• [WHAT YOU SHOULD DO] Output every record below exactly as it appears.

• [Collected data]

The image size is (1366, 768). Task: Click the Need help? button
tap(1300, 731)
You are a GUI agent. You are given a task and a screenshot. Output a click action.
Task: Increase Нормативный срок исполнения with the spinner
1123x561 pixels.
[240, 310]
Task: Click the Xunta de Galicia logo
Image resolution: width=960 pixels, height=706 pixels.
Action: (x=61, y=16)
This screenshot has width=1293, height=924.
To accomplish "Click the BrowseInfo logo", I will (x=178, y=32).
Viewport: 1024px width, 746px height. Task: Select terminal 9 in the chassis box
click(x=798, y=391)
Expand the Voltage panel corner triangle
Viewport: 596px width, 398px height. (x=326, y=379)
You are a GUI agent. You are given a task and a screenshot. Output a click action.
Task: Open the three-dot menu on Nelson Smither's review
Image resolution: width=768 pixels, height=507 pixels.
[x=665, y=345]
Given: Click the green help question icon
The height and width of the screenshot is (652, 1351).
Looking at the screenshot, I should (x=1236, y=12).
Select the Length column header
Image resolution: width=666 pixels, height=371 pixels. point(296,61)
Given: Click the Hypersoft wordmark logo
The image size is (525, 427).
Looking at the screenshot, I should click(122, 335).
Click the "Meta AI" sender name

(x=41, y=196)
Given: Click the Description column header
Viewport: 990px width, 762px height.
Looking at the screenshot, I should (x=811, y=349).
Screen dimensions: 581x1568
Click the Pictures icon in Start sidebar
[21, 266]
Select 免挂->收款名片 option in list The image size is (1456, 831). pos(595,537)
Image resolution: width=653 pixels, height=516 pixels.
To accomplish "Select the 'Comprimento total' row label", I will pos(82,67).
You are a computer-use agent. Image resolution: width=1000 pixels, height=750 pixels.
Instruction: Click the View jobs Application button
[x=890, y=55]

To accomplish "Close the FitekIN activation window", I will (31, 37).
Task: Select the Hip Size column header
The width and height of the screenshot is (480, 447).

• [SOLUTION TO THIS EXERCISE]
The image size is (1366, 768). Task: Click the Need help? button
tap(1300, 731)
You are a GUI agent. You are given a task and a screenshot. Output a click action.
Task: Increase Нормативный срок исполнения with the spinner
1123x561 pixels.
[240, 310]
Task: Click the Xunta de Galicia logo
Image resolution: width=960 pixels, height=706 pixels.
Action: (x=61, y=16)
This screenshot has width=1293, height=924.
To accomplish "Click the BrowseInfo logo", I will (x=178, y=32).
Viewport: 1024px width, 746px height. Task: Select terminal 9 in the chassis box
click(x=798, y=391)
Expand the Voltage panel corner triangle
Viewport: 596px width, 398px height. (x=326, y=379)
You are a GUI agent. You are given a task and a screenshot. Output a click action.
Task: Open the three-dot menu on Nelson Smither's review
Image resolution: width=768 pixels, height=507 pixels.
[x=665, y=345]
Given: Click the green help question icon
The height and width of the screenshot is (652, 1351).
Looking at the screenshot, I should (x=1236, y=12).
Select the Length column header
Image resolution: width=666 pixels, height=371 pixels. point(296,61)
Given: Click the Hypersoft wordmark logo
The image size is (525, 427).
Looking at the screenshot, I should click(122, 335).
Click the "Meta AI" sender name

(x=41, y=196)
Given: Click the Description column header
Viewport: 990px width, 762px height.
Looking at the screenshot, I should (x=811, y=349).
Screen dimensions: 581x1568
Click the Pictures icon in Start sidebar
[21, 266]
Select 免挂->收款名片 option in list The image size is (1456, 831). pos(595,537)
Image resolution: width=653 pixels, height=516 pixels.
To accomplish "Select the 'Comprimento total' row label", I will pos(82,67).
You are a computer-use agent. Image resolution: width=1000 pixels, height=750 pixels.
Instruction: Click the View jobs Application button
[x=890, y=55]

To accomplish "Close the FitekIN activation window", I will (31, 37).
Task: Select the Hip Size column header
The width and height of the screenshot is (480, 447).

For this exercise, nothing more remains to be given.